Franny Armstrong

Franny Armstrong, the director of McLibel, is making a new genre-busting film called Crude.

She's teamed up with Six Degrees author Mark Lynas and Oscar-winning producer John Battsek.

Crude is about oil and a vision of the world in 40 years' time – with and without climate change.

Slated for previews in September 2007 and cinema release in November, Crude is big, ambitious and probing.

How did you get the idea for Crude?

In 2000 I went with Mark Lynas to Tuvalu and Alaska. They were saying then that the sea ice had melted 40%. Why is that not mainstream?

Then in 2002 my friend said she wanted to make a film about oil. I thought focusing on human stories would be the perfect way to make a film about oil and climate change.

What kind of film is Crude?

We have a good and bad scenario. In the good future we have World Equality Day when everyone in the planet is equal. Rather a lovely thought, isn’t it?

The picture of climate change tends to be about maps and weather. This film fills in the human picture.


Franny Armstrong

How big do you want your film to be?

We want to go completely mainstream. It’s not a classic documentary. It’s not worthy, or slow.

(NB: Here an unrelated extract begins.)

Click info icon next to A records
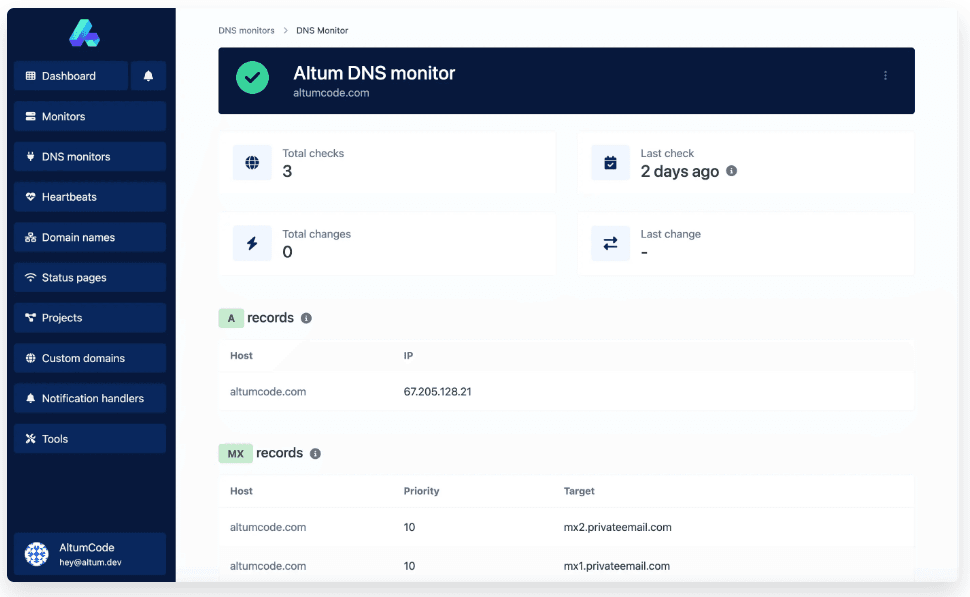970x597 pixels. pyautogui.click(x=306, y=318)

We’re going to have a pop song written for the end credits. I think it will be the first documentary to have a single release.

Franny Armstrong

What would you like to happen as a result of Crude?

It’s about trying to stop our species wiping itself out.

People think we’re at a crossroads and if we just 'cut this' and 'turn off that' it’ll all be fine. But we’re not at a crossroads. It’s not a question of a little change of path – it’s like turning a whole ship around.

How are we going to support 6 billion people on this planet without oil?

Franny Armstrong

We’re going to have to use our land to grow plants for food – not for cars, not for animals – if we want as many people to survive as possible.